IMO, attention itself might be acting as a regularizer in a way in seq2seq models.

4 Likes

my bad. i meant it gives better results.

Other than translate
Could you please elaborate different applications that this model can be used?

1 Like

Why making a decoder bidirectional is considered cheating?

6 Likes

A couple of examples are Text summarization and Grammar correction

3 Likes

Can you elaborate on the intuition behind why doing a language model backwards is a good idea?

2 Likes

Also any problem that involves a sequence of inputs that could lead to a sequence of outputs can be modelled with this family of networks. Another recent example I can think of is a work where natural language sentences are translated to SQL queries.

4 Likes

because of things like:

a man…-…-…-his…
a woman…-…-…-her…

it’s better to know beforehand that a his/her appears later in the sentence.

3 Likes

Think of it as predicting the preceding word rather than the following word.

If we see “Beer” do we see “cold” or “root” before “beer” ?

4 Likes

I missed why we need the pr_force loop.
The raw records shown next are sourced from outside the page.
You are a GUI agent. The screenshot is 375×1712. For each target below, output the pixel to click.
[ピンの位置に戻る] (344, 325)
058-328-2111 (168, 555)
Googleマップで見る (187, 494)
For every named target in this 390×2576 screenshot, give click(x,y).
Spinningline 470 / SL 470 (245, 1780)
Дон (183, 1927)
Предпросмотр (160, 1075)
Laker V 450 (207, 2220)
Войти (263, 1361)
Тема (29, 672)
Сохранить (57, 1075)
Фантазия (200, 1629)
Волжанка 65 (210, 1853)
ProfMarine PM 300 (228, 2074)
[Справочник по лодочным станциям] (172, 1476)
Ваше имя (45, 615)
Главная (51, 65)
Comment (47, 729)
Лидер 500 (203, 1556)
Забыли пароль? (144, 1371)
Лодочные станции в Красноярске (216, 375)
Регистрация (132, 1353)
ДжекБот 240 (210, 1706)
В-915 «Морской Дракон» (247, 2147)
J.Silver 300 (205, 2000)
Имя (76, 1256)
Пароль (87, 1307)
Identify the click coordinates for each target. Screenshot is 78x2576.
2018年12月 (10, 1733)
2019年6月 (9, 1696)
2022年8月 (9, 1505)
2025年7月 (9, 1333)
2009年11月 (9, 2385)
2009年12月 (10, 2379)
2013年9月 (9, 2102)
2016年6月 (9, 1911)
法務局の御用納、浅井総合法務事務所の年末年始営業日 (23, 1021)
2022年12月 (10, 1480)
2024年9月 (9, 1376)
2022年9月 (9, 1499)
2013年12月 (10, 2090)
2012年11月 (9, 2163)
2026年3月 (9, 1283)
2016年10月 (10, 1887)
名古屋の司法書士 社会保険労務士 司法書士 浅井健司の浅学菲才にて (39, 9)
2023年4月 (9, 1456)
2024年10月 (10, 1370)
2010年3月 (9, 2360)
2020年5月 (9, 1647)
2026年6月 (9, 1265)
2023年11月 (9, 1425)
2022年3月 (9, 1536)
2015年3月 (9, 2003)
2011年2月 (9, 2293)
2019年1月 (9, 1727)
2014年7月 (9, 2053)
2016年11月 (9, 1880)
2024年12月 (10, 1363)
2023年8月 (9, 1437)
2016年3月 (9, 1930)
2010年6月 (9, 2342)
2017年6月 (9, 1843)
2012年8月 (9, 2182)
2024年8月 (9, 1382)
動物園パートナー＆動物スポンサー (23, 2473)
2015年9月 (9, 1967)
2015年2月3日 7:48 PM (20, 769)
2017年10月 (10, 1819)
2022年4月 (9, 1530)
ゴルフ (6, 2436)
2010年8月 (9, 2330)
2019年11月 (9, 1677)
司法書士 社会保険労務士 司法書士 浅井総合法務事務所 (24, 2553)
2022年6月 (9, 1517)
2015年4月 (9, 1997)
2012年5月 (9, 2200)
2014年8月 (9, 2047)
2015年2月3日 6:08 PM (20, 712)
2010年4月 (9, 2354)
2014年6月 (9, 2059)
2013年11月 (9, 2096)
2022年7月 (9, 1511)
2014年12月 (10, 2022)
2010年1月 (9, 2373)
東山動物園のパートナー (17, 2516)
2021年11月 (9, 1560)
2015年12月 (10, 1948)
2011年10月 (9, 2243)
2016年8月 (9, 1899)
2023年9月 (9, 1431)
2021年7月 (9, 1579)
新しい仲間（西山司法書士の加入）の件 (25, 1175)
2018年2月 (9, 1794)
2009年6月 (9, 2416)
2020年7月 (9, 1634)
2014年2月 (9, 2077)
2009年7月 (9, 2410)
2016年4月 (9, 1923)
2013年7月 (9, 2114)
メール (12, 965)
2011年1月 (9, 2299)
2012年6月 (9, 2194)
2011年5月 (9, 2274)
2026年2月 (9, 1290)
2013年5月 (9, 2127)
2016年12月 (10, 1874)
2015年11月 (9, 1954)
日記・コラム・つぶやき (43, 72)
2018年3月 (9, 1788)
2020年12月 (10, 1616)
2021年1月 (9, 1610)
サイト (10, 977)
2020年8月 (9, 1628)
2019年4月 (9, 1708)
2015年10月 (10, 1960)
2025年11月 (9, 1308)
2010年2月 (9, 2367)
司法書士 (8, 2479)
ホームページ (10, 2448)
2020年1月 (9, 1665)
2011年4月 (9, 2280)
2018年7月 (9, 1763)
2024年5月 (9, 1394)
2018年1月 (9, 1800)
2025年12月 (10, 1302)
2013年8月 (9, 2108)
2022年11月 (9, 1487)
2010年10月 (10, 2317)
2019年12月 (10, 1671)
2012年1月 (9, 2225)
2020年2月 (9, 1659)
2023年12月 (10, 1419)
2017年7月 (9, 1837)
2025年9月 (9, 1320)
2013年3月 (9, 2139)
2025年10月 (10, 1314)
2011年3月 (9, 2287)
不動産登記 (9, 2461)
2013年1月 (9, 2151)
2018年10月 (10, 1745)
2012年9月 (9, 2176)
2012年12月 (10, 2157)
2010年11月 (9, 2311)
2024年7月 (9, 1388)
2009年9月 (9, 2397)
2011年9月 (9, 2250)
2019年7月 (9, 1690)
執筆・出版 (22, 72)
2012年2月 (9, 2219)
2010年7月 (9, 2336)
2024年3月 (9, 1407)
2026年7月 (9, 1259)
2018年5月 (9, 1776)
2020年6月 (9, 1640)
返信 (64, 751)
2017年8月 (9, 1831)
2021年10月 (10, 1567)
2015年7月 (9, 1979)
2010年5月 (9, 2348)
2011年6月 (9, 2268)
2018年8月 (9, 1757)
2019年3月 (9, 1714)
Why can’t we always give the correct word in teacher forcing?

2 Likes

that would be cheating - you want the student to learn after a while and stop giving it clues.

5 Likes

We want to first really help the model out, by guiding it to the right words, but as it gets better we don’t need it as much, so we reduce the forcing

2 Likes

Could you quickly explain Attention once again @jeremy

4 Likes

I’ve often seen that using a temperature parameter when picking the next word for generative text models improves results a lot. Could that help for the decoder stage here? For others, temperature is where you sometimes pick a word that is not the maximum prediction (weighted by the temperature param)

3 Likes

Why do we do a matrix multiply once again (here -> a = F.softmax(u @ self.V, 0)) after we obtain the outputs from the last layer and pass them through the linear layer and the activation function?

7 Likes

You probably want to get a translated sentence as close as possible to the original, so you need to always pick one with the maximum probability.